Friday, October 19, 2007

Atlantic Carbon Uptake Halved!

Breaking news today: Now this is worrisome to say the least. In the narrow time space of the past 10 years the carbon uptake of the Atlantic ocean has shrunk dramatically. We need to watch this trend very closely. It could signal Purgatory time.

The combined data of some 90 thousand measuring time-points (that is a staggering set of almost 100 thousand separate measurement) shows a disturbing trend. In the past ten years since the 1990s the amount of carbon dioxide (CO2) that the ENTIRE Atlantic ocean can mop up from the atmosphere has been cut i.

Why is it important? For two reasons at least.

One, the oceans are thought to be the real deal compared to old growth rain forest when it comes to cleaning up the atmosphere. And two, it is not just surface absorption by the huge body of water that helps. It is just as much important that the tiny crustacean organisms living there breath in CO2 and build it in the carbon of their tiny shells. When they die, they sink to the bottom, removing that carbon pretty much forever. And they live by the zillions, so this is a huge amount of carbon we are talking about.

The current measurement is alarming because it shows that a tremendous stress on those organisms could be taking its toll already. Their capacity to breath in CO2 may not have changed, but because of the salinity of the oceans that has increased due to the enormous amount of carbon it now absorbs, the size of shells those tiny creatures can grow is greatly eroded. Saline waters thin those shells. So when they sink in the end, they remove that much less carbon.

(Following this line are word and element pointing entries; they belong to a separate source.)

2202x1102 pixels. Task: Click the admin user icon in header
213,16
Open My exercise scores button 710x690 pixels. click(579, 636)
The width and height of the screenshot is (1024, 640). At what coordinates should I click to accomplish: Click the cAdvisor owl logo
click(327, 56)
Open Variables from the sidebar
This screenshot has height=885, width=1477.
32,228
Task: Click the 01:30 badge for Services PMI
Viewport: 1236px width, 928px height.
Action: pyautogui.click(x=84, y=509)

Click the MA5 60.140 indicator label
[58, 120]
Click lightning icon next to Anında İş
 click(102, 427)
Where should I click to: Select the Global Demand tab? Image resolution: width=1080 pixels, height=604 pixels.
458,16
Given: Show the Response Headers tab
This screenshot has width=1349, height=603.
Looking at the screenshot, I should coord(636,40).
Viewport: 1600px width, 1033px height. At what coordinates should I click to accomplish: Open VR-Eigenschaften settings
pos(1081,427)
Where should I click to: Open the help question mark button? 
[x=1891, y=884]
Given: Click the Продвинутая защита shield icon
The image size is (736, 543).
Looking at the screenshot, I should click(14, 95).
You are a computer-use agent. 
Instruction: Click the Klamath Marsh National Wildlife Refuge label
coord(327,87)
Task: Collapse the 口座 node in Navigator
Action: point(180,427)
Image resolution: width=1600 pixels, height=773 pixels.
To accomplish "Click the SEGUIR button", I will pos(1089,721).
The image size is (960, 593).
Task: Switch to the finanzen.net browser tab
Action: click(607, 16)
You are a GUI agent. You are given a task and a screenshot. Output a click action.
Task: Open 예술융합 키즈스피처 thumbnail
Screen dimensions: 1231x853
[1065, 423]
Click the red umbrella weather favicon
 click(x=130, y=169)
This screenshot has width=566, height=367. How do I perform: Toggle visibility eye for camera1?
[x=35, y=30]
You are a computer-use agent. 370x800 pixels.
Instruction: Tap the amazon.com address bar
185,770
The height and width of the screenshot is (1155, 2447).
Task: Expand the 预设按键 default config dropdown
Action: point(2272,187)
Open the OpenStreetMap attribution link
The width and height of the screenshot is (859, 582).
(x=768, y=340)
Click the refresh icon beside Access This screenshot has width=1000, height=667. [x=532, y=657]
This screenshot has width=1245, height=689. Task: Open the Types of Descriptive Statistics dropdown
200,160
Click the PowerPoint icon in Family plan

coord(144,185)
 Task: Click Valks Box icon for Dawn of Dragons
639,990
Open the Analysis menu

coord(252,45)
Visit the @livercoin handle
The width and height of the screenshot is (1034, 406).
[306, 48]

The halving of the overall carbon uptake in 10 short years is not a good trend. If it stays just linear then by the end of the next 20 years the uptake will be as little as 12.5% of what would be needed. However, because less uptake means more salinity which then means yet thinner shells, the trend is expected to feed back on itself. Further, yet thinner shells may no longer sink, only drift away and finally wash up. When those shells erode, the carbon is washed back into the waterways, soil and oceans increasing the salinity of all that.

So in case the trend is NOT linear, in just 20 years the uptake could reduce to just 3.125% of its original size. There in that period may actually come a point where shells could become so thin that they no longer sink at all. They would start drifting instead as it is not just the density of shells that matter but also the buoyancy of the water that would now keep them from sinking. Increasing storms would ensure huge braking waves and tornadoes sucking up then spitting the leftover CO2 into the lower atmosphere.

Notice that by this point, OCEANS COULD BE CO2 (or carbon dioxide) contributors. That level of salinity might start locally rotting a lot of surface plants such as sea weeds and such. And so OCEANS COULD BECOME CH4 (or methane) contributors. And that would be a big bad news as methane is much more potent greenhouse gas then carbon dioxide. Saline surface waters would also erode the thin shells now drifting and floating aimlessly there.

Weaker and weaker thermohaline circulation in the Atlantic could further exacerbate the trend as heavy and salty cold waters would not be available by then to still help with the sinking of critically thin shells.

By then oceans would no longer be refusing to mop up, but they would be net emitters of massive quantities of CO2 and possibly methane. We need to watch this disturbing trend VERY CLOSELY.

And regardless of what alarming data scientists measure, drastically reduce your personal carbon emission. If but one of us does not do it, the effort of all the rest of us becomes disrespected and soiled. Also mop up carbon individually as much as possible. The picture in 30-40 years is ain't pretty any way you cut it.

But if you don't stop engine when idle, don't walk or bike instead of any form of transport, cremate instead of burials and the list goes on, the picture is not likely to clear up after the PURGATORY of the next decades.

Do we really want to burn alive? Why bring Hell on Earth when it could be the stepping stone to Heaven.

The good thing about changing climate back is that path is now OPEN to ALL OF US. By the People, Of the People, for Mother Earth - All the Peoples Included.